0.4: Decays (decay factor, giving it a subtle trailing tail).

These settings mimic a basic studio. For a stage/hall effect, use aecho=0.8:0.88:80:0.5. For subtle touch-ups, use aecho=0.8:0.88:35:0.25.

The above is an equal mix. You can also mix them with custom volumes:

1
ffmpeg -i vocal.wav -i instrumental.wav -filter_complex "[0:a]volume=1.0[v]; [1:a]volume=0.4[b]; [v][b]amix=inputs=2:duration=longest:dropout_transition=0[a]" -map "[a]" output.wav

This sets the first input (vocals) to 100% volume [0:a]volume=1.0[v] and the second input (backing track) to 40% volume [1:a]volume=0.4[b].

To apply reverb and adjust the backing track volume at the same time:

1
ffmpeg -i vocal.wav -i instrumental.wav -filter_complex "[0:a]aecho=0.8:0.88:35:0.25[v_rev]; [1:a]volume=0.8[bgm_v]; [v_rev][bgm_v]amix=inputs=2:duration=longest:normalize=1" -c:a pcm_s16le output.wav

Conclusion

I tried about three models with this fully automated workflow.
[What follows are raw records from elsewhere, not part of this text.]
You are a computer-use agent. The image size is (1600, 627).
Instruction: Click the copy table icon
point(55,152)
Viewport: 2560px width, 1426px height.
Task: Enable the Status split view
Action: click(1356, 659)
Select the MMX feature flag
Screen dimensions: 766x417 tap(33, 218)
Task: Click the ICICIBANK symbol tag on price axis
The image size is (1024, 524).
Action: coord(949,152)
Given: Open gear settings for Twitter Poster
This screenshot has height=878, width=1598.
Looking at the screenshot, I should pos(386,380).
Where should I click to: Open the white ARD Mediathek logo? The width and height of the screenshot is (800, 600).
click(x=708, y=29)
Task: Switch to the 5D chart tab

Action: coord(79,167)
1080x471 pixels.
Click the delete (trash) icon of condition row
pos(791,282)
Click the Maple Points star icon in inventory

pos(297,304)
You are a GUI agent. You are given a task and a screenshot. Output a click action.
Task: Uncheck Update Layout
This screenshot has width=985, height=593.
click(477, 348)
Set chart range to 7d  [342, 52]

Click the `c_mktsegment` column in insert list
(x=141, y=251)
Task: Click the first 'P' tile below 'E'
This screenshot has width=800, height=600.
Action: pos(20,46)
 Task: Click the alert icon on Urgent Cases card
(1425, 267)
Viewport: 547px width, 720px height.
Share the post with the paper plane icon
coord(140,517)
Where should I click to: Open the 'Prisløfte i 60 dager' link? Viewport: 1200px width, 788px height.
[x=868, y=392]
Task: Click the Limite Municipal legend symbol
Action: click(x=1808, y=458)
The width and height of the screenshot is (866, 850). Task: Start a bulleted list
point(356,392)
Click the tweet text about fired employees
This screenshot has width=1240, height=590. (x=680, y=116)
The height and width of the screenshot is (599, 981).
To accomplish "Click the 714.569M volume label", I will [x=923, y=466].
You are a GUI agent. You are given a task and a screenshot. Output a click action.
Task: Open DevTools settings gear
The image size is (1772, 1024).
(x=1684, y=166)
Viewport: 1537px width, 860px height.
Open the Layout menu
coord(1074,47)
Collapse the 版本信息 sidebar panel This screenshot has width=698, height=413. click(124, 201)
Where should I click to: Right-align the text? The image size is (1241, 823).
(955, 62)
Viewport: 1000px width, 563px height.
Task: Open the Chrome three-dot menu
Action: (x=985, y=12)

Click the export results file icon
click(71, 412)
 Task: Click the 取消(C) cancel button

The results aren’t perfect. For some tracks, manual tuning and cleanup in a DAW are still needed for top-tier results.

Also, bs-roformer-infer used here is a bit outdated—many models are hard to find or have broken links. I’ll look into newer tools in the future and share my findings in a new post.

This guide isn’t flawless, but it’s a solid log of my learning process. After all, that’s what blogging is all about.